Artificial ventilation is required when the patient is no longer breathing independently. This can be the case after a major operation, after a serious accident or in the event of a serious illness. "Patients come to an intensive care unit for this measure," explains the expert, who is also director of the Clinic for Intensive Care Medicine at the University Medical Center Hamburg-Eppendorf. “The appropriate ventilation and monitoring equipment as well as a trained team are available there. The latter take care of the patient around the clock. ”In practice, it often looks like this: Doctors insert a tube, called a tube, through the mouth or sometimes through the nose into the windpipe. If the patient is given artificial respiration for a longer period of time, for example due to a serious illness or if the lungs are directly affected, the doctors perform a trachea incision.

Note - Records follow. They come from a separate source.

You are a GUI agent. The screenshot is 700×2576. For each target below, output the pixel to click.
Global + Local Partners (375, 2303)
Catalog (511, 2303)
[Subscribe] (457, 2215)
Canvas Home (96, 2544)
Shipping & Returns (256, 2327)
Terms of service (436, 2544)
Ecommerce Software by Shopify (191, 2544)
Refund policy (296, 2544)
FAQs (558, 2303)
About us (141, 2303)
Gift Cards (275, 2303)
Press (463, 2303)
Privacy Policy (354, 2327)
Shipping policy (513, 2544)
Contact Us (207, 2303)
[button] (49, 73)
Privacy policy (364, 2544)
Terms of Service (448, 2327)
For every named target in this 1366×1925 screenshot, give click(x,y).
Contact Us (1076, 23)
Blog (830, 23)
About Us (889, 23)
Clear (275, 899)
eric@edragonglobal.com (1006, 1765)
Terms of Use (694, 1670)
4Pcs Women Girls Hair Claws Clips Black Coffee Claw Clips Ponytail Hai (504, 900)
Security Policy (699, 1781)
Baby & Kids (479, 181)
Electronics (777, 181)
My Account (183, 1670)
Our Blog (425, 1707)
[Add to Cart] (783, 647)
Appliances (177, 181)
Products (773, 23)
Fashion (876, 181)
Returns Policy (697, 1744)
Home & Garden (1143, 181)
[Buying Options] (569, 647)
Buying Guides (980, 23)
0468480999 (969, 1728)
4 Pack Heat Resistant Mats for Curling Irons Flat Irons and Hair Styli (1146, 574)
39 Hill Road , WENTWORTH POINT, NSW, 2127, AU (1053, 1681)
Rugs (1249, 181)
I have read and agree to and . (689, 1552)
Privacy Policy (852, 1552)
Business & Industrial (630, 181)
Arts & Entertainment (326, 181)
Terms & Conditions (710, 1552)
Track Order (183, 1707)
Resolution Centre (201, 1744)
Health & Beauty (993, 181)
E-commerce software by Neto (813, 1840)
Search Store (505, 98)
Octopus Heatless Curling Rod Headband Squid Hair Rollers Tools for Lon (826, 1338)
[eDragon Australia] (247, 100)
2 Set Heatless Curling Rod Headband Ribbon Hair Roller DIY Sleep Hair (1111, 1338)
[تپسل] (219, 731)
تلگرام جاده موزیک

The number of artificially ventilated patients has increased steadily in recent years and will continue to increase. Of the 2.15 million people who had to go to intensive care in 2015, 412,000 received artificial respiration. The average duration of ventilation is 164 hours, i.e. just under seven days. For comparison: In 2005 there were 1.9 million patients in the intensive care unit, 325,963 of whom were ventilated. “There are several reasons for this,” explains Prof. Kluge. “On the one hand, people are getting older and the risk of developing diseases that require artificial respiration increases. According to the latest calculations, a girl born now has a life expectancy of 83 years - ten years older than the current official life table suggests! On the other hand, medicine is making enormous progress and so we can keep people alive today who we could not help a few years ago. This is especially true for the often old people who suffer from several serious illnesses at the same time. We call this polymorbidity. "

The greatest risk with artificial respiration are pathogens that can enter the lungs through the ventilation tubes. In rare cases, injuries to the windpipe or lungs can occur. “Whenever possible, we therefore prefer a particularly gentle form of ventilation, which is also known as non-invasive ventilation,” emphasizes the Hamburg intensive care doctor. "For example, oxygen is supplied to the patient via a special, pressure-tight breathing mask." Studies confirm the effectiveness, especially since the lungs can recover themselves in a kind of biological healing process. In addition, the complication rate is significantly lower.